Occidente es una civilización tecnológica, digamos que esa es la seña de identidad más profunda de la sociedad en la que vivimos. Somos hijos de la revolución industrial, y el ferrocarril es un hito y paradigma de ella.
En la cúspide de esa civilización tecnológica, Estados Unidos de América, y en su reciente e intensa historia, la epopeya del ferrocarril como hilo conductor de la construcción de una nación que vale un imperio.
¿Qué sería de una película del oeste sin el bar (Saloon) y la estación de tren? Siquiera un apeadero era suficiente para entender que todo un futuro se abría para lo que nacía como un puñado de casas al lado de las vías del tren.

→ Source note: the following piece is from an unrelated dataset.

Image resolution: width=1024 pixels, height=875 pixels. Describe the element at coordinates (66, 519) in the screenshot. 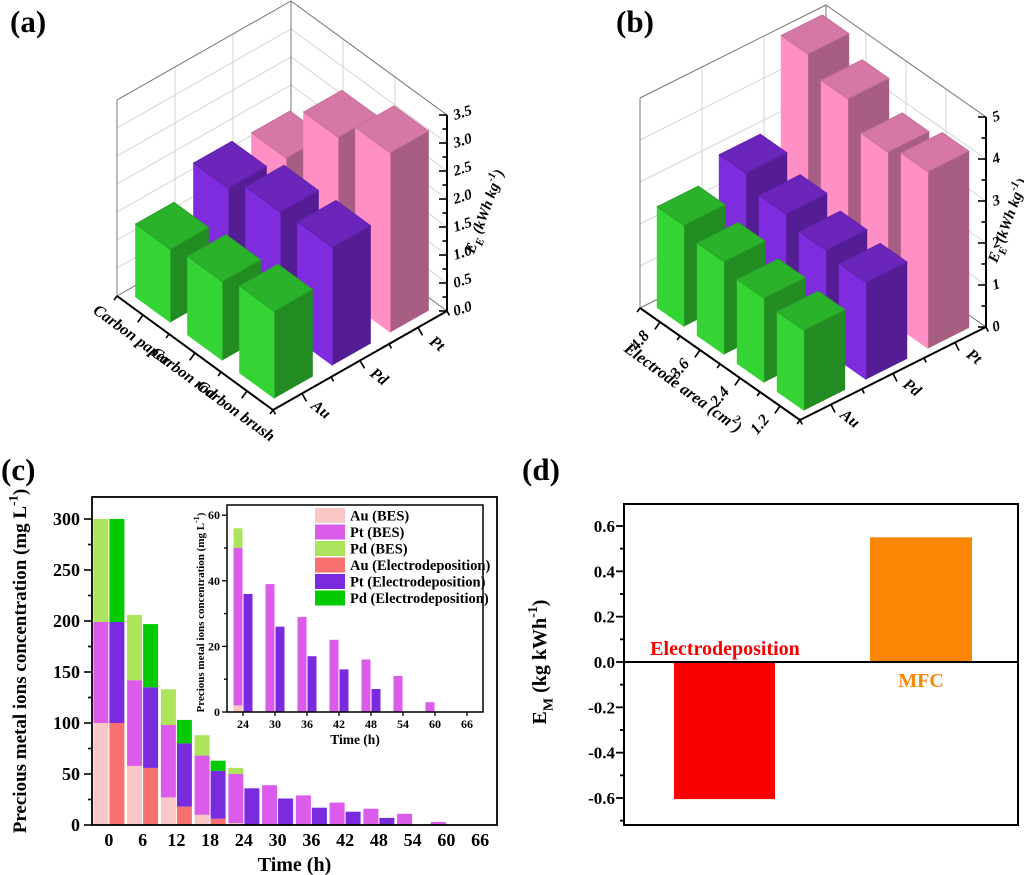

El tren forma parte del adn occidental, de nuestro relato e imaginario compartidos, y son incontables las novelas y películas que hacen de una estación lugar imprescindible de su periplo narrativo.
Hay algo profundamente sentimental, mágico incluso en el tren. No en vano ocurren cosas mágicas en una estación en los libros y películas de Harry Potter.
Una máquina a fin de cuentas, y sin embargo tan humana, porque es creación del hombre y porque en sus vagones y a través de sus vías se expande la vida del hombre moderno, la real y la de ficción que la sublima.
Y como el tren forma parte de nuestro relato compartido, sus metáforas impregnan nuestro pensamiento, nuestra forma de ver el mundo. Perder el último tren es un mal asunto cuando no es de un tren físico del que hablamos.
Y por el mismo motivo, ninguna imagen más adecuada del abandono y la ausencia de futuro que una estación de tren cerrada y abandonada. Y por lo mismo, quizá un pueblo o ciudad pierdan su último tren si le cierran su estación.
Y es eso lo que nos han anunciado un 30 de noviembre a los conquenses, nos cierran la línea y, con la capital al frente, localidades de la provincia verán su estación cerrada y su futuro cancelado. Quizá con una mano de pintura, pero sin utilidad, porque con su cierre se cierra la vida a las personas y sin personas carece de sentido la estación, el apeadero, el pueblo o la ciudad. Ahora lo llaman despoblación.
Décadas de abandono pretenden ser canceladas, en un escarnio difícilmente tolerable, con más abandono. Décadas de abandono que pretenden ser enmendadas con la madre de todas las cancelaciones que es el cierre de la estación de tren. Décadas de promesas y la pretensión de que asintamos silentes al cierre a cambio de más promesas.
Si Cuenca no lucha por su tren, perderá no solo su futuro, perderá su identidad, su dignidad y el respeto a quienes nos precedieron, y alumbraron con su esfuerzo y tenacidad lo que otrora era ganar un futuro de prosperidad por el que lucharon al pretender no quedar excluidos de los trayectos ferroviarios que conformaban el mapa de desarrollo de España.
Difícilmente tolerable ver cómo, no es la línea Madrid-Cuenca-Valencia la que se cierra, es el tramo en la provincia de Cuenca, en un ejercicio de aislamiento y centrifugación que es el que ha marcado nuestra historia reciente. Y no, tampoco veremos la autovía Cuenca Albacete, cuya ausencia aísla y nos centrifuga también en ese eje de prosperidad al que pertenecemos sólo geográficamente. Y no, no van a cerrar la línea Madrid-Valencia por Albacete. Y tampoco las estaciones de la línea Madrid-Cuenca-Valencia en la provincia de Toledo.
Y que nadie se equivoque pensando que esto no va con él, o porque vive en la capital y viaja habitualmente en Ave, o porque vive en uno de los muchos pueblos, la mayoría, sin estación de ferrocarril.
Porque con el cierre de nuestras estaciones, de Huelves, Paredes de Melo, Vellisca, Huete, Caracenilla, Castillejo del Romeral, Chillarón, Cuenca, Cañada del Hoyo, Carboneras de Guadazaón, Arguisuelas, Yémeda-Cardenete, Villora, Enguidanos y Mira nos cierran Cuenca. Nos cierran, encierran y centrifugan.
Pero como dije al principio, el tren, el de toda la vida, tiene algo muy humano y sentimental. Por eso quiero terminar con el testimonio de mi amiga Ana Cristina, conquense, hija de ferroviario, ferroviaria como a ella le gusta decir, usuaria desde siempre del tren convencional, el de toda nuestra vida. Me dijo que lloró el fatídico día en que nos comunicaron, sin emoción alguna y cual trámite burocrático, que nos cerraban el tren.